Verbotsrepublik

Jan Bosschaart über den Wert der schieren Möglichkeit, ein Bier am Bahnhof zu trinken

Wie oft dürfte es dem Durchschnittspotsdamer passieren, dass er, ein Bier trinkend, über den Bahnhofsvorplatz schlendert? Selten. Und trotzdem hinterlässt der jüngste Vorstoß, dort mit einem Alkoholverbot für Gesetz und Ordnung zu sorgen, ein ungutes Gefühl. Ja, pöbelnde, betrunkene Horden sind unangenehm, und ebenso sind es die Scherben und erst recht die organischen Reste der Zechgelage.
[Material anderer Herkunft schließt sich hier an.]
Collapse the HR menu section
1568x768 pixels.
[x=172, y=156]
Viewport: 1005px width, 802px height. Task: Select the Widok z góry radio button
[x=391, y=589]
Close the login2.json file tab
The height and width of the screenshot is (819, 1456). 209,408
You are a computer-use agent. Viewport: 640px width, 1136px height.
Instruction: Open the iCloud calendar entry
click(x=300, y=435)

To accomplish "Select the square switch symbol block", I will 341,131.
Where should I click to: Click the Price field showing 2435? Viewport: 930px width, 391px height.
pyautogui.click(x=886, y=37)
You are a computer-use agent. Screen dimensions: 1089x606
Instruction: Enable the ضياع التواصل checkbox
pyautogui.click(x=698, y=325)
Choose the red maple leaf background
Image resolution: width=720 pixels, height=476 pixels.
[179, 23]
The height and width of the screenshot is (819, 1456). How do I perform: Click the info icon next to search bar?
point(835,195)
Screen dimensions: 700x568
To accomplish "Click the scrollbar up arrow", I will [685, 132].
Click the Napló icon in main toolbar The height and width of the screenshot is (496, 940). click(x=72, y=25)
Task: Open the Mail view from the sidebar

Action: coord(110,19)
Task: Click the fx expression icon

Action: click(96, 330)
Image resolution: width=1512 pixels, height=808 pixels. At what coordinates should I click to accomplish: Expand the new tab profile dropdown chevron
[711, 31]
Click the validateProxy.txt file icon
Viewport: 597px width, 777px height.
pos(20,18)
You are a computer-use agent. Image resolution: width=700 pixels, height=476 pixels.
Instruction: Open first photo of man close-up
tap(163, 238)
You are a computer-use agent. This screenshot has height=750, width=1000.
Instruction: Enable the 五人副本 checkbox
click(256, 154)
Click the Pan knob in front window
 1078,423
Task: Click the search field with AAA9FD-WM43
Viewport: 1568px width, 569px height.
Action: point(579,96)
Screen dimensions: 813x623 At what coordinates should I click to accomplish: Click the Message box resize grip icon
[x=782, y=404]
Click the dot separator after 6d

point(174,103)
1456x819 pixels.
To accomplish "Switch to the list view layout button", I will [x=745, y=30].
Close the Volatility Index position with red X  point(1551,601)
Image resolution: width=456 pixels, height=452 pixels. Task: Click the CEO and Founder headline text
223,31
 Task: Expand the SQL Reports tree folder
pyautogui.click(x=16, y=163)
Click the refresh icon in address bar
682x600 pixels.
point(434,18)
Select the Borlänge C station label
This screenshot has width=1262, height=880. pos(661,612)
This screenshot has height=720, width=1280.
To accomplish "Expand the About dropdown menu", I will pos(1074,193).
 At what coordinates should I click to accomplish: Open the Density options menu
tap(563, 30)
Und sicher würden die meisten Menschen nie von diesem Verbot beeinträchtigt, da ja der Bahnhofsvorplatz auch nicht eben das hat, was Städteplaner gern eine „Aufenthaltsqualität“ nennen, so dass man gern dort den Sonnenuntergang beim Feierabendbier genösse. Diese Qualität bekäme er auch nicht, wenn dort niemand mehr tränke. Trotzdem ist das angepeilte Verbot einer jener phantasielosen Vorstöße, die geneigt sind, die Verbotsrepublik Deutschland ein kleines Stück weiter zu zementieren. Sollte also doch einmal jener unwahrscheinliche Fall eintreten, dass den Durchschnittreisenden der unwiderstehliche Drang nach einem Bier überfiele, dann hinterließe die sofort einschreitende Ordnungsmacht einen Nachgeschmack, gegen den eine Bierpfütze vom Vorabend wie Veilchen duftet. Ob ihm dieses Stück persönlicher Freiheit wichtiger ist als ein entpöbelter, sauberer Vorplatz, muss freilich jeder für sich entscheiden.